→ Problem to solve:
The string "beside" appears in some lines of the entries that follow; copy each such line.

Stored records

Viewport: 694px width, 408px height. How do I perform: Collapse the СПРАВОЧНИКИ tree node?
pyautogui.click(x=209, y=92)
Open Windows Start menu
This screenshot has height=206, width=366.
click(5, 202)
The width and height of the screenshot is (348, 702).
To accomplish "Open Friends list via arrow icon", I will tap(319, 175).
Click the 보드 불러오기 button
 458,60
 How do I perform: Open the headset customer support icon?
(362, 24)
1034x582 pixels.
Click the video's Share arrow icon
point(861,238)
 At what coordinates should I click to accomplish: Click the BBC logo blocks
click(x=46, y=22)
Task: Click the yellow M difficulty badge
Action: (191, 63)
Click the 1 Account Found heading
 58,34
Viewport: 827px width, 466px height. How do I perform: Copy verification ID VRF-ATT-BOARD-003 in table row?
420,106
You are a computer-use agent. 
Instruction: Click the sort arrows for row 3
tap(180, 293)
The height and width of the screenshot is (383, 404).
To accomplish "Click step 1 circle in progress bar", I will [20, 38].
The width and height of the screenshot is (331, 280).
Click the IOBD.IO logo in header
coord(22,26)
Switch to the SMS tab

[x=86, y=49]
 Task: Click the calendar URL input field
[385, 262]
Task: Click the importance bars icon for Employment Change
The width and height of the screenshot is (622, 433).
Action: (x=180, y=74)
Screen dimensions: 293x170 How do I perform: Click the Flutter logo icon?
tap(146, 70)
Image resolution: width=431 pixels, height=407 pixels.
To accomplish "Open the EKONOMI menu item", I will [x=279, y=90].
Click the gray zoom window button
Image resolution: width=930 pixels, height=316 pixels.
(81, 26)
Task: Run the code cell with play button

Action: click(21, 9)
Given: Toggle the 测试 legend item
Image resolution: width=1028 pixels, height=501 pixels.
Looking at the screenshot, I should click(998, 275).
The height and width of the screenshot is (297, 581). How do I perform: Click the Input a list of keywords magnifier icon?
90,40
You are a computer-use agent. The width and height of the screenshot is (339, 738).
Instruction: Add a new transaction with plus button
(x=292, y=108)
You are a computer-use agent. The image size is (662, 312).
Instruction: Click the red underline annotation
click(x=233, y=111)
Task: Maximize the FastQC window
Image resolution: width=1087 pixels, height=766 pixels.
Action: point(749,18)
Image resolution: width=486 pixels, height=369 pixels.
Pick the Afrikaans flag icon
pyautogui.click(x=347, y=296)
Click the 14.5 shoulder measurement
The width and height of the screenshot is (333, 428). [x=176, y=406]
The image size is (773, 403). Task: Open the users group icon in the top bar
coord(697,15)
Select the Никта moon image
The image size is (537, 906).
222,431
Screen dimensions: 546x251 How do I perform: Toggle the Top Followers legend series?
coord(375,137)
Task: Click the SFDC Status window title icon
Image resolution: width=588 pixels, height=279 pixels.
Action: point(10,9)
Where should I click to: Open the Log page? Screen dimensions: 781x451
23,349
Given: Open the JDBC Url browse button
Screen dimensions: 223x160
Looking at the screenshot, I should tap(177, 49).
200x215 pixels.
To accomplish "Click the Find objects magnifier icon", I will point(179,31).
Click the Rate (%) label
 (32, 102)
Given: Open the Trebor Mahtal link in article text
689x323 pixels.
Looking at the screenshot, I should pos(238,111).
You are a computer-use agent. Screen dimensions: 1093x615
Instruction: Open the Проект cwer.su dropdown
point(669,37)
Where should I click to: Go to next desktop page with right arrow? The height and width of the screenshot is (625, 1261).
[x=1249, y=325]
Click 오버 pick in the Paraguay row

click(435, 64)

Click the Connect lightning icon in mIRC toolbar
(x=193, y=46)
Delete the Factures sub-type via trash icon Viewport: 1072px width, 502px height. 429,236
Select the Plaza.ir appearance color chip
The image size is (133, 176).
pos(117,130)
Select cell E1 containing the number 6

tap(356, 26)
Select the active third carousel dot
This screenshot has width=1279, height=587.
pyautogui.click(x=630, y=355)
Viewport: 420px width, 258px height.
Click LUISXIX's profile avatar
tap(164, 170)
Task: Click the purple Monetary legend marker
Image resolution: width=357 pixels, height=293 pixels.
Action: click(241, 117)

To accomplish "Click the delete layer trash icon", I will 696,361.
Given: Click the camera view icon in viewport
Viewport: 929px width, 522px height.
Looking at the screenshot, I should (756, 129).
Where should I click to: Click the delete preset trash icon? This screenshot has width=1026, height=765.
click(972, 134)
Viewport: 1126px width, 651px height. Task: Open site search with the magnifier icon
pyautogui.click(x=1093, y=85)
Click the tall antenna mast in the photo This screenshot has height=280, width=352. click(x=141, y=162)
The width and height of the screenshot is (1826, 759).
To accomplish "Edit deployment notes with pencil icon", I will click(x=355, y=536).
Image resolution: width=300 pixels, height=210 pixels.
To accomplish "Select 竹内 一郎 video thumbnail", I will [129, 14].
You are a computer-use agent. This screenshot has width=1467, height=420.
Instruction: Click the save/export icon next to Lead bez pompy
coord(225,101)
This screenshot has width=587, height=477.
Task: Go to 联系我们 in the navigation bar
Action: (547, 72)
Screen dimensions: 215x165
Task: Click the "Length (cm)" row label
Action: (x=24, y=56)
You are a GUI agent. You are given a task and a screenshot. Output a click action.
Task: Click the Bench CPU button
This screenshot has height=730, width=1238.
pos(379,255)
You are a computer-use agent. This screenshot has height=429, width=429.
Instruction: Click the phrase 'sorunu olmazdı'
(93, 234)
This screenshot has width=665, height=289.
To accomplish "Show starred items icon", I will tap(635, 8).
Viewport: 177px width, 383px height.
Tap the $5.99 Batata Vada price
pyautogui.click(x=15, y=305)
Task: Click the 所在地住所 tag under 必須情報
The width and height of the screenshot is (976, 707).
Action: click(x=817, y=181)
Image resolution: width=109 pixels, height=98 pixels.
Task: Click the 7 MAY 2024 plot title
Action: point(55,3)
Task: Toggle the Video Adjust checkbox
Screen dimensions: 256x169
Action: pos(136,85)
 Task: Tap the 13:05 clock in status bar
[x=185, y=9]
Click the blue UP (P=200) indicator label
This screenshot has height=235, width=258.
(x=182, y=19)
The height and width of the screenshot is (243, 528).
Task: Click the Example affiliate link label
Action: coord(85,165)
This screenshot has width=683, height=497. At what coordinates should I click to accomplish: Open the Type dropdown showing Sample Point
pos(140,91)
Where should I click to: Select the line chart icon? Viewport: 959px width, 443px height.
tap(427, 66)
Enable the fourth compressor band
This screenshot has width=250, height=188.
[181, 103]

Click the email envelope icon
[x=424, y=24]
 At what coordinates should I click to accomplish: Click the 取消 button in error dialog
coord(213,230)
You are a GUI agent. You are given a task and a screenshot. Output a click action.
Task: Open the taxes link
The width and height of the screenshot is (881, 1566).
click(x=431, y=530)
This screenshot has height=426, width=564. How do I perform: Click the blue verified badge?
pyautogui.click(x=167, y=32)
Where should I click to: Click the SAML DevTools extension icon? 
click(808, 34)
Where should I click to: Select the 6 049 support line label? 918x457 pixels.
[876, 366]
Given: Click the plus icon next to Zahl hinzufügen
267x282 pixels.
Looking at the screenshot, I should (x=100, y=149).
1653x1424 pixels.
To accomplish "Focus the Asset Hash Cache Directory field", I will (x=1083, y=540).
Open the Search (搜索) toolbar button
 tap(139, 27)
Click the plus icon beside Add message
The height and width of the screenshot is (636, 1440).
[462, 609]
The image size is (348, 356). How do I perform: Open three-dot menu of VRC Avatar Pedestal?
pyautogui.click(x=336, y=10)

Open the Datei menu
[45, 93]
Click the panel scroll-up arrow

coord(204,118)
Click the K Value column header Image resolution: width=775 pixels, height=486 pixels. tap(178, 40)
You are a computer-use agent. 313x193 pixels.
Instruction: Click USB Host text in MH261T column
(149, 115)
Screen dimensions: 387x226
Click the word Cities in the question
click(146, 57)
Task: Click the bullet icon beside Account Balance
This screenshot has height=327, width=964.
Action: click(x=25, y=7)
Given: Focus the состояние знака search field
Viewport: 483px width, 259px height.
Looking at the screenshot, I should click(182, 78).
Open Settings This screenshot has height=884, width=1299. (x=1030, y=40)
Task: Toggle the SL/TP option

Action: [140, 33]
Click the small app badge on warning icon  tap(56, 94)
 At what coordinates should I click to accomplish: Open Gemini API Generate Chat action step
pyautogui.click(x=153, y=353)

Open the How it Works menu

→ Written solution:
Click the plus icon beside Add message
Task: Click the bullet icon beside Account Balance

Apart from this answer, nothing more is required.